È braccio di ferro tra i quadri del sindacato Cimo e l’Aran. Alcune delle proposte avanzate dall’Agenzia nel corso delle trattative per il rinnovo del contratto collettivo nazionale di lavoro dei dirigenti medici, sanitari e veterinari sono state giudicate irricevibili, in quanto “non migliorano le condizioni di vita e la qualità del lavoro, rendendo dunque impossibile porre un freno alla fuga dei professionisti dagli ospedali”.
Per questo motivo cresce l’attesa per i prossimi incontri e per i nuovi testi che dovrebbero prevedere aperture significative concesse dalle Regioni. Ma se così non sarà, la Direzione Nazionale della Cimo ha dato mandato al Presidente Guido Quici di assumere una posizione intransigente nei confronti dell’Aran.

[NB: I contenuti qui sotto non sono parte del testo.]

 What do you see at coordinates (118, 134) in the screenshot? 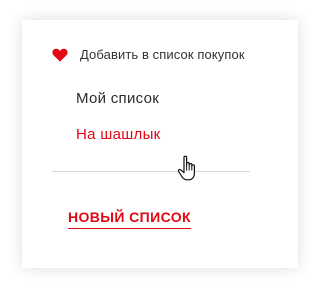
I see `list-item-shashlik: На шашлык` at bounding box center [118, 134].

Il rinnovo del contratto di lavoro dei medici, spiega il sindacato in una nota, “non è una questione che riguarda solo i medici. Perché a queste condizioni saranno sempre meno, fino a scomparire del tutto, i camici bianchi disposti a rimanere nel Servizio sanitario nazionale, preferendo dimettersi da un sistema in crisi già da anni per lavorare in strutture private più moderne o cooperative più remunerative, o optando per la libera professione, il prepensionamento o addirittura il trasferimento all’estero. Ma senza medici non può esistere un Servizio sanitario nazionale. E allora risulta a rischio la tenuta stessa della sanità pubblica, senza la quale i cittadini saranno costretti ad affidarsi a cure private a pagamento oppure a smettere di curarsi”.
Per questo Cimo ritiene imprescindibile che il nuovo contratto preveda un miglioramento delle condizioni di lavoro e della qualità della vita dei professionisti che freni la fuga dagli ospedali, renda il Ssn nuovamente attrattivo per i giovani e garantisca la qualità e la sicurezza delle cure. “Obiettivi – conclude la nota – che risultano invece incompatibili con le proposte avanzate fino ad oggi dall’Aran in sede di trattativa”.